The only question I'm having at this point is: what do you guys do with the "default LAN" network, that hasn't got a VLAN tag, this was my default network, with almost all internal devices connected and also most firewall rules.
Do you move everything over to a new "VLAN LAN" and create new firewall rules or do you keep this default LAN on "VLAN1" ?
Thanks
-
I'll give you some ideas to start you off. It all depends on your security level.
There is quite a lot of this already around the 'net but if it helps your research, i think what you refer to as default lan is actually known as native vlan. In this case, say you moved all your devices to a new VLAN, this becomes the default vlan for those devices. The native vlan is where untagged traffic goes - the "default LAN" you described.

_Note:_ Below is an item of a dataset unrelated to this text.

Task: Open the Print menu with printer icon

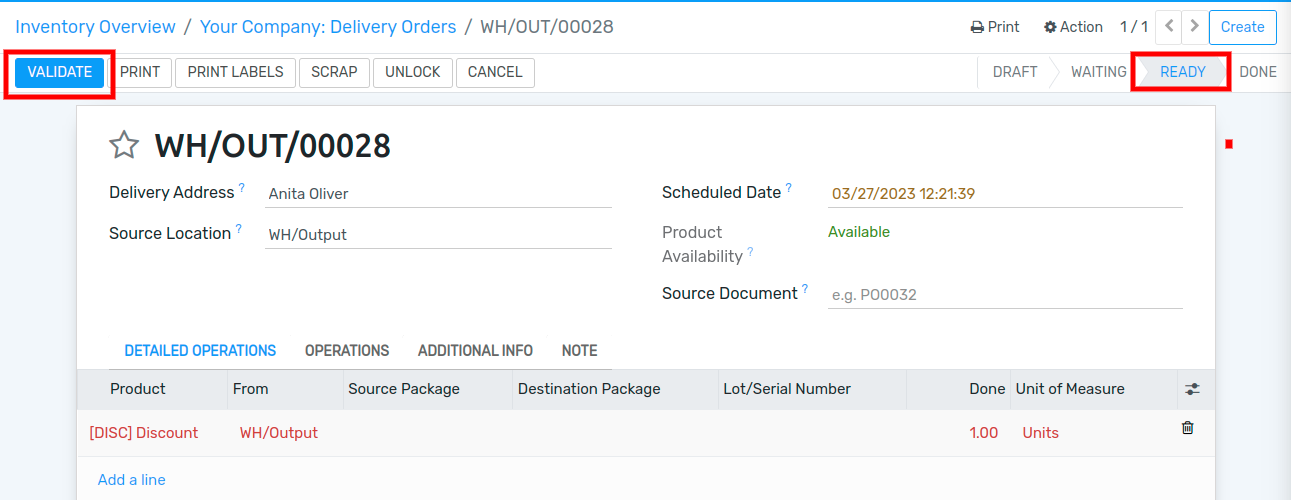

So what you do with it depends on your required security level. Some don't use it at all for (security reasons), others are not so stringent and use it, say for their untagged traffic. For example, you can move all your devices to dedicated and separate VLANs and only use the untagged/native vlan for rogue device discovery: by not allocating a gateway and installing the appwatch package, you can monitor this subnet for devices that are plugged into the network without permission. They will get an IP within that subnet and being unroutable, will ultimately go nowhere. This helps if say you forget to shutdown a port (which is frankly the best measure).
-
I am running on a 7100, LAN is on the switch and I use it when I screw up and lock myself out, no devices on LAN. All other networks are VLANs.
-
hey there,
same here:- default VLAN is VLAN1 (all that untagged stuff)
Now, I read that (as mentioned above) for security reasons it ist not recommended to have clients or productive data running on that default VLAN.

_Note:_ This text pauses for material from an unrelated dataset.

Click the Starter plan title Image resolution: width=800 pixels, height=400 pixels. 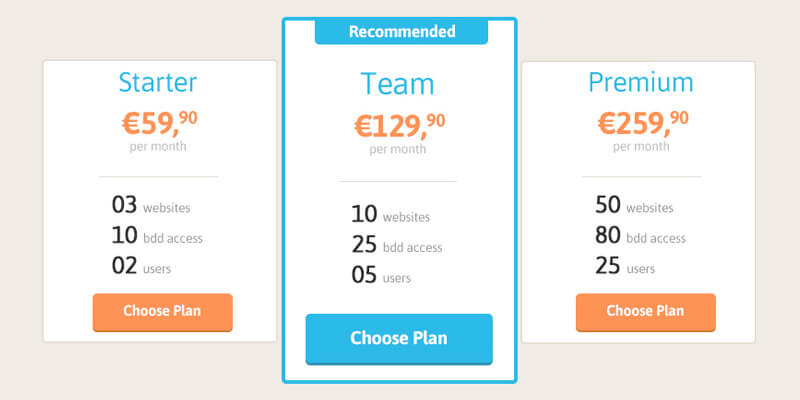tap(158, 82)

So, everything is in its VLAN here.
But wait...if someone is rogue pulling the TRUNK LAN cable...then it is on VLAN1. But I do not want that.

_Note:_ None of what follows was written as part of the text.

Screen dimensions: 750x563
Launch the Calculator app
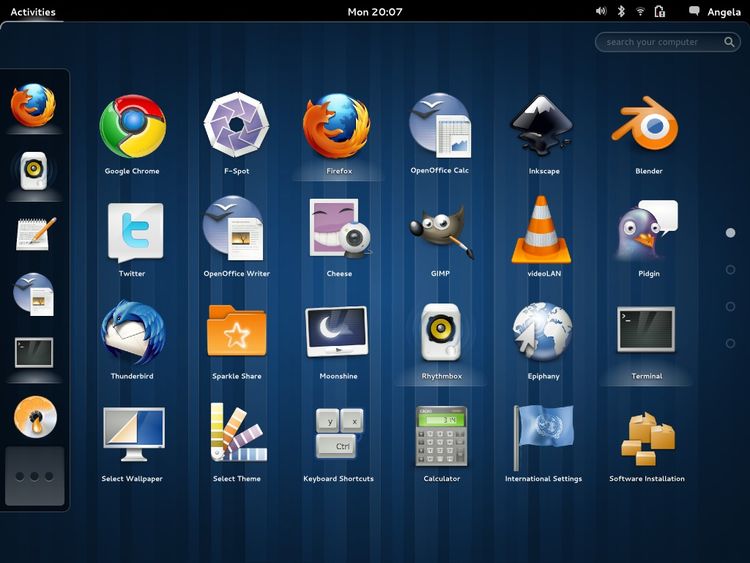[441, 436]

So I created another VLAN (iE vlan66), defined that one as NATIVE VLAN on my cisco switches and now...every one entering unwanted is sent to vlan 66 where there is no gateway, no dhcp no nothing. Like standing in the corner, face to the wall.
Default VLAN is always VLAN1, native can (depending on your hardware) be something else. So you keep unwanted clients off your default VLAN (1) and sent it to hell (native > vlan66, well almost hell).
I tried that by disconnecting the trunk cable between switches (which transport all VLAN infos between switches or router) and hung my notebook there...landed in vlan 66, had no fun at all. So it works for me...in my home network. -
@the-other said in VLAN's, what to do with "default LAN" ?:
Now, I read that (as mentioned above) for security reasons it ist not recommended to have clients or productive data running on that default VLAN.
So, everything is in its VLAN here.If you're sending different VLANs to the various rooms, then you're using a managed switch to make the VLAN the native LAN to that room. Users in that room will never see the original native LAN from pfSense.